Copy and paste these into your terminal to configure your session.

Kong Gateway running

This tutorial requires Kong Gateway Enterprise. If you don’t have Kong Gateway set up yet, you can use the quickstart script with an enterprise license to get an instance of Kong Gateway running almost instantly.

Export your license to an environment variable:

 export KONG_LICENSE_DATA='LICENSE-CONTENTS-GO-HERE'

Copied!

Run the quickstart script:

curl -Ls https://get.konghq.com/quickstart | bash -s -- -e KONG_LICENSE_DATA

Copied!

Once Kong Gateway is ready, you will see the following message:

 Kong Gateway Ready

decK v1.43+

decK is a CLI tool for managing Kong Gateway declaratively with state files. To complete this tutorial, install decK version 1.43 or later.

Complete the following:
1. In the entries, set down the lines from the one containing "This screenshot has width=741, height=486." up to and including the one containing "will click(x=882, y=398).", unchanged.
2. Resume the Kong Gateway tutorial after its last sentence.
The Kong Gateway tutorial above has no connection to the entries that come next.

Material for this exercise:
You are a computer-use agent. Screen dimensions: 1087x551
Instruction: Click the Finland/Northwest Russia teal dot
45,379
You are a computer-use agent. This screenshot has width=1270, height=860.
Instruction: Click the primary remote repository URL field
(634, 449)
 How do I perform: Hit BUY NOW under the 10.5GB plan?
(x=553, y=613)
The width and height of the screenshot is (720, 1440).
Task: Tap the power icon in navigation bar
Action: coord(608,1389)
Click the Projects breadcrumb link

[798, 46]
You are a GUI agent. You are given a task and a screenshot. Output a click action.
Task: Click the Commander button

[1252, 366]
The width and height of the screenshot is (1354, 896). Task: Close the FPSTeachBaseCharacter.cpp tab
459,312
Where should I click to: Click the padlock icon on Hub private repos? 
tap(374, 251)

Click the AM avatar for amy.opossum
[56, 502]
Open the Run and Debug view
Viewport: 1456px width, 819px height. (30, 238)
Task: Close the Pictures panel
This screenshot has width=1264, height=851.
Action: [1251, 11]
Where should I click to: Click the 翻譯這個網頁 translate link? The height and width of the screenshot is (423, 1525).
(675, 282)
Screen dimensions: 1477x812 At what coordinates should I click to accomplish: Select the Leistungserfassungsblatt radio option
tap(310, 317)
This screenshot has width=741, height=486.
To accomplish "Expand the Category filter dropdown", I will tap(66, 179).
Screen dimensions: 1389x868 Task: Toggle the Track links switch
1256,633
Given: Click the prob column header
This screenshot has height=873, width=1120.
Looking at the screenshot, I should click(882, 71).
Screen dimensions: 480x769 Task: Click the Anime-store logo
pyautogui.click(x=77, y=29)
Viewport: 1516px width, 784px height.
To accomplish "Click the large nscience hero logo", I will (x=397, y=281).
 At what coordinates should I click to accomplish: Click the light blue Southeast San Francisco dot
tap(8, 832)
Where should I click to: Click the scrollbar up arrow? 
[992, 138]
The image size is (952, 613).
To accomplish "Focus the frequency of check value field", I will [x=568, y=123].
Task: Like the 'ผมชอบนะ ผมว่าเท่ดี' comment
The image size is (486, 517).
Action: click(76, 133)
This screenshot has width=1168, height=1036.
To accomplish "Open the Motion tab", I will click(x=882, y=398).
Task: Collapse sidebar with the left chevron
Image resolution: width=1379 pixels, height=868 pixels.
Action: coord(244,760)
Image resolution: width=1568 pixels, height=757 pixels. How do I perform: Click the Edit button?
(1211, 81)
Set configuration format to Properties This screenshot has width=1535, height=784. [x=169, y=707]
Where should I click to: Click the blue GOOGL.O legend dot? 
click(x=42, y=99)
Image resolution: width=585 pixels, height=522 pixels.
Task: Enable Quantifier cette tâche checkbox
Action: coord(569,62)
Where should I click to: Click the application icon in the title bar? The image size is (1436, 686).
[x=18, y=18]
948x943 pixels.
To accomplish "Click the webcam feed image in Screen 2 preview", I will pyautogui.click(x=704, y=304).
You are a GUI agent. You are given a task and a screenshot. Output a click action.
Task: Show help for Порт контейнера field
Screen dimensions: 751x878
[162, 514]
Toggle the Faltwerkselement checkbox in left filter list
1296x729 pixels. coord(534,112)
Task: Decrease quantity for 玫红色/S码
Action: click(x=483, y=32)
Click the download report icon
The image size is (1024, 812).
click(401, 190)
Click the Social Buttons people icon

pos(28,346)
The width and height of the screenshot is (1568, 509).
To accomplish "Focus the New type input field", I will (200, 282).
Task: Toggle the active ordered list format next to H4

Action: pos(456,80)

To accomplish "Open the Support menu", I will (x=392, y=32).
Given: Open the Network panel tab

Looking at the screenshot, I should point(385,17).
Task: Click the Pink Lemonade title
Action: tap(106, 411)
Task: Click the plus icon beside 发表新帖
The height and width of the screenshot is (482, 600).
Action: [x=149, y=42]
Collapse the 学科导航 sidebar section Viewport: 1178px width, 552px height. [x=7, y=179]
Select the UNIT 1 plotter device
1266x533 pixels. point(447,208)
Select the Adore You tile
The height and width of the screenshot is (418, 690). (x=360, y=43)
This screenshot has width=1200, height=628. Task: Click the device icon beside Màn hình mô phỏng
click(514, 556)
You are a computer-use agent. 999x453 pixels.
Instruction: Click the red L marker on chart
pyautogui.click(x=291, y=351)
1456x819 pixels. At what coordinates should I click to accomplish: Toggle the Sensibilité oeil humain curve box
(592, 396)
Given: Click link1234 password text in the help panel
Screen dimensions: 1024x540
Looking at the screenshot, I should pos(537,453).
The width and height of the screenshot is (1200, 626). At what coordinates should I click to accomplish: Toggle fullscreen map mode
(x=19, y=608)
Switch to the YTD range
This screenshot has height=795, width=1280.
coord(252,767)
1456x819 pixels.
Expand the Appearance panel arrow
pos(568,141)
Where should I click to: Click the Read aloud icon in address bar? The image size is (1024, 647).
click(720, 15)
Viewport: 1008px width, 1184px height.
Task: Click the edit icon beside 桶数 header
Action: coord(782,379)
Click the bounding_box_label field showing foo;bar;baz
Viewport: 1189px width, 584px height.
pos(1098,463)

Responses to the tasks:
1.
This screenshot has width=741, height=486.
To accomplish "Expand the Category filter dropdown", I will tap(66, 179).
Screen dimensions: 1389x868 Task: Toggle the Track links switch
1256,633
Given: Click the prob column header
This screenshot has height=873, width=1120.
Looking at the screenshot, I should click(882, 71).
Screen dimensions: 480x769 Task: Click the Anime-store logo
pyautogui.click(x=77, y=29)
Viewport: 1516px width, 784px height.
To accomplish "Click the large nscience hero logo", I will (x=397, y=281).
 At what coordinates should I click to accomplish: Click the light blue Southeast San Francisco dot
tap(8, 832)
Where should I click to: Click the scrollbar up arrow? 
[992, 138]
The image size is (952, 613).
To accomplish "Focus the frequency of check value field", I will [x=568, y=123].
Task: Like the 'ผมชอบนะ ผมว่าเท่ดี' comment
The image size is (486, 517).
Action: click(76, 133)
This screenshot has width=1168, height=1036.
To accomplish "Open the Motion tab", I will click(x=882, y=398).

2.
This guide uses deck gateway apply, which directly applies entity configuration to your Gateway instance. We recommend upgrading your decK installation to take advantage of this tool.

You can check your current decK version with deck version.

Required entities

For this tutorial, you’ll need Kong Gateway entities, like Gateway Services and Routes, pre-configured. These entities are essential for Kong Gateway to function but installing them isn’t the focus of this guide. Follow these steps to pre-configure them:

Run the following command:

echo '
_format_version: "3.0"
services:
  - name: rerank-service
    url: http://httpbin.konghq.com/rerank
routes:
  - name: rerank-route
    paths:
    - "/rerank"
    service:
      name: rerank-service
    protocols:
    - http
    - https
' | deck gateway apply -

Copied!

To learn more about entities, you can read our entities documentation.

Cohere API Key

Before you begin, you must get a Cohere API key:

Sign up at Cohere
Navigate to API Keys in your dashboard
Create a new API key

Export the API key as an environment variable:

export DECK_COHERE_API_KEY="<your-api-key>"

Copied!

Python and requests library

Install Python 3 and the requests library:

pip install requests

Copied!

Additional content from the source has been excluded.